● What to do
1 - In the passage on the variational autoencoder loss, what is used as the reconstruction loss?
2 - Reproduce part of the passage on the variational autoencoder loss word for word. Begin at the words "where \(\mu _i\)" and stop after "of latent-space dimensions.".
3 - Take the passage on the variational autoencoder loss further, continuing on from its final sentence.

● Selection
The variational lower bound \(E_{z \sim q_\theta (z|x)} [\log p_\phi (x|z)]\) measures the expectation value of the log probability of inputs reconstructed by the decoder \(p_\phi (x|z)\), with z sampled from the encoded latent space distribution \(q_\theta (z|x)\) for the given input data x. This penalises the VAE for generating output distributions different from the input training data x and thus characterises the capacity of the decoder to recover data from the latent representation. Assuming that the reconstructed input data \(\tilde{x}\) differ from the true input samples x in a normally distributed way, the mean squared error \(||\tilde{x}-x||^2_2\) is used as the reconstruction loss. The second term, the negative Kullback–Leibler divergence, measures the divergence of the encoded latent space distribution \(q_\theta (z|x)\) from the chosen prior probability density function p(z). It is defined as

$$\begin{aligned}{} & {} -D_\text {KL}(q_\theta (z|x)||p(z)) = \frac{1}{2}\sum _{i=1}^{n} \left( 1+\log \left( \sigma _i^2(x)\right) \right. \\{} & {} \qquad \qquad \qquad \qquad \qquad \left. - \mu _i^2(x) - \sigma _i^2(x)\right) , \end{aligned}$$

where \(\mu _i\) and \(\sigma _i\) enter \(q_\theta (z|x)\) as the normal distribution \(\mathcal {N}(z|{\mu },{\sigma })\) and n is the number of latent-space dimensions.

● Dataset extract
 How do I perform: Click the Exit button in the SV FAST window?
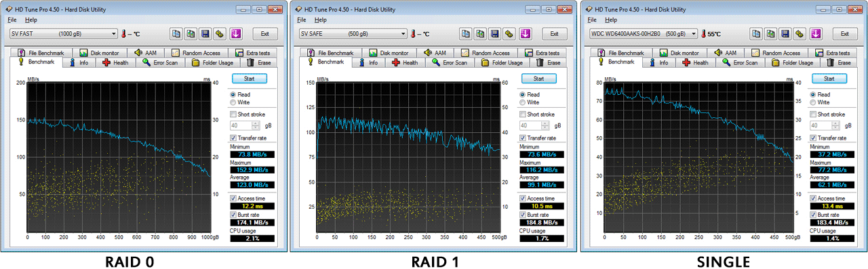click(x=265, y=34)
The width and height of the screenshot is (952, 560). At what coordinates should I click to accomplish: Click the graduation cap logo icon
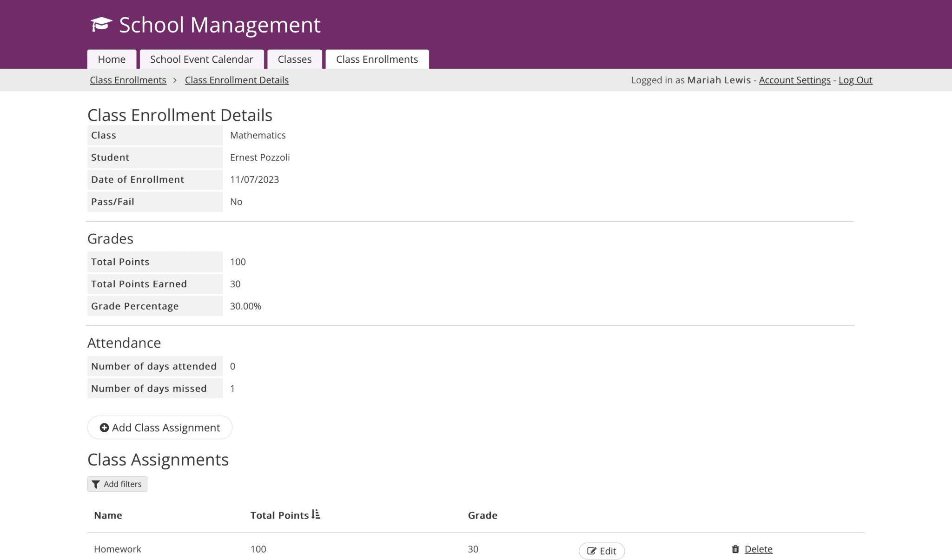pos(102,24)
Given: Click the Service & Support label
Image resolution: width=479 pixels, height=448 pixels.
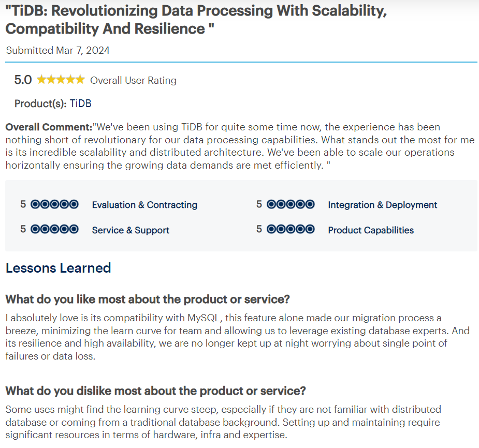Looking at the screenshot, I should coord(130,230).
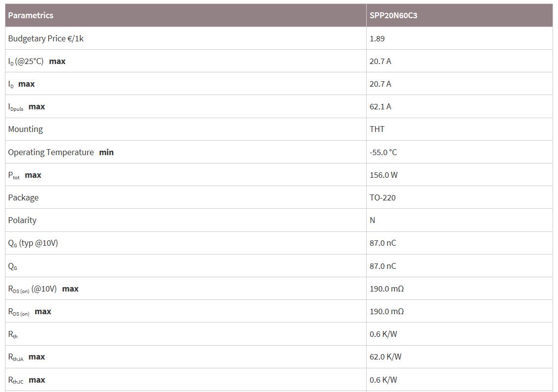Click the Polarity row label
Viewport: 558px width, 392px height.
click(x=22, y=220)
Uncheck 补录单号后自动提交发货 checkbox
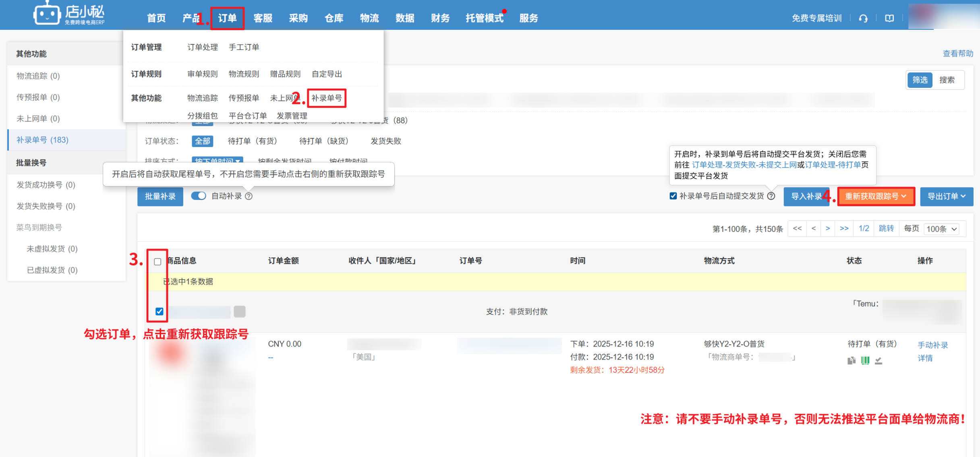980x457 pixels. tap(673, 196)
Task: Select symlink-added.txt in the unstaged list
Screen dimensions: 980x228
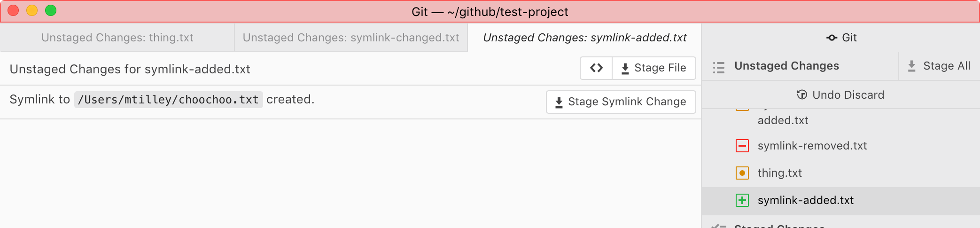Action: tap(805, 200)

● The responses
1 - The mean squared error between the reconstructed input data and the true input samples.

2 -
where \(\mu _i\) and \(\sigma _i\) enter \(q_\theta (z|x)\) as the normal distribution \(\mathcal {N}(z|{\mu },{\sigma })\) and n is the number of latent-space dimensions.

3 -
For fast calorimeter simulation, the objective function is scaled by a weight for each term, controlling the relative importance of the contributions during the optimisation of the model, as proposed by the \(\beta\)-VAE model [27]. The \(D_\text {KL}\) term acts as a regularisation, and changing its weight directly affects the generated distributions. In contrast to the values proposed in Ref. [27], \(D_\text {KL}\) is multiplied by a weight \(w_\text {KL}\) in the interval (0, 1] to prioritise reconstruction performance over accurately matching the latent space distribution to the chosen prior p(z). At the maximum value for the weight, the loss becomes equivalent to the true variational lower bound, as seen in Eq. (1).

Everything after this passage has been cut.